Digestion preparation
The dry digestion method (DVS) was used, this methodology was performed in the Soil Department of the UAAAN-UL, the procedure was as follows: the process started with the milling of the plant that was crushed and ground in a mill electric until it is homogeneous and dusty. The milled sample was screened and the samples were placed in small plastic bags previously labeled. 1 g of sample was weighed in a 50 ml constant weight crucible to be introduced into a Furnace 1 500 brand flask where the plant samples were calcined at a temperature of 600 °C for 4 h.
Subsequently to the resulting ash in the crucible, 10 ml of 37% hydrochloric acid (HCL) was added, stirred for 10 s and allowed to stand for 20 min. The contents of the crucible were transferred to a 100 ml volumetric flask, to which 10 ml of cesium chloride (CsCl) was previously added, the content was packed with distilled water to complete 100 ml. The contents of the flask were filtered on filter paper by placing the residue in 100 ml plastic containers, the residue obtained in the can is used to determine the heavy metals.
Heavy metal determination
The quantification of heavy metals was performed on a Perkin-Elmer 2380 atomic absorption spectrophotometer. The spectrophotometer is an instrument used to determine at what wavelength the sample absorbs light and the intensity of absorption. All spectrophotometers consist of a light source, a wavelength selector, a transparent container in which the sample is deposited, a light detector and the meter, detect elements such as Ca, Mg, Na, K, Mn, Pb, Cd among others. A standard of 1 000 ppm of each metal was used for the calibration curve of the equipment and the corresponding lamp was placed.
Statistical analysis
In this study, the plant was considered as the experimental unit with destructive sampling, so the statistical analysis was a factorial design of A by B, where factor A corresponds to the heavy metal and B to its concentration (Table 2), with 4 repetitions and a total of 12 treatments.

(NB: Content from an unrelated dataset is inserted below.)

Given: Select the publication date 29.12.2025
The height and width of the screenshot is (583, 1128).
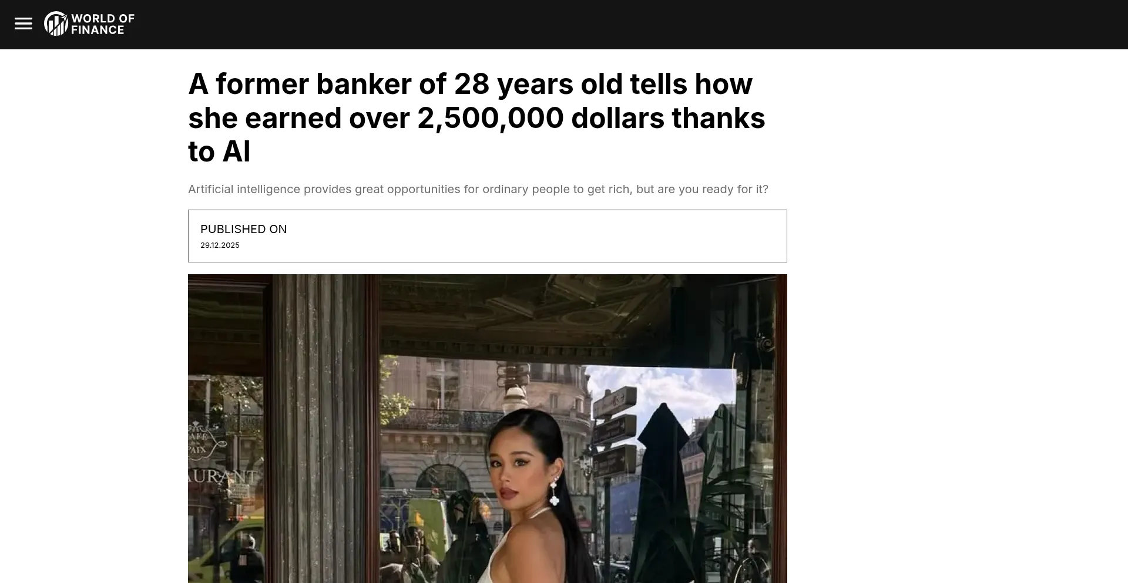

Table 2. Identification of factor A and B.
Factor A | Factor B | ||
Cadmium | A1 | 0 mg L-1 | B1 |
Copper | A2 | 20 mg L-1 | B2 |
Lead | A3 | 40 mg L-1 | B3 |
60 mg L-1 | B4 |
Each plant was dissected into three parts (leaf, stem and root) to determine the absorption of heavy metals. The means test was performed using the Tukey’s method and was carried out using the SAS version 9.0 program. Table 3 shows the different treatments applied.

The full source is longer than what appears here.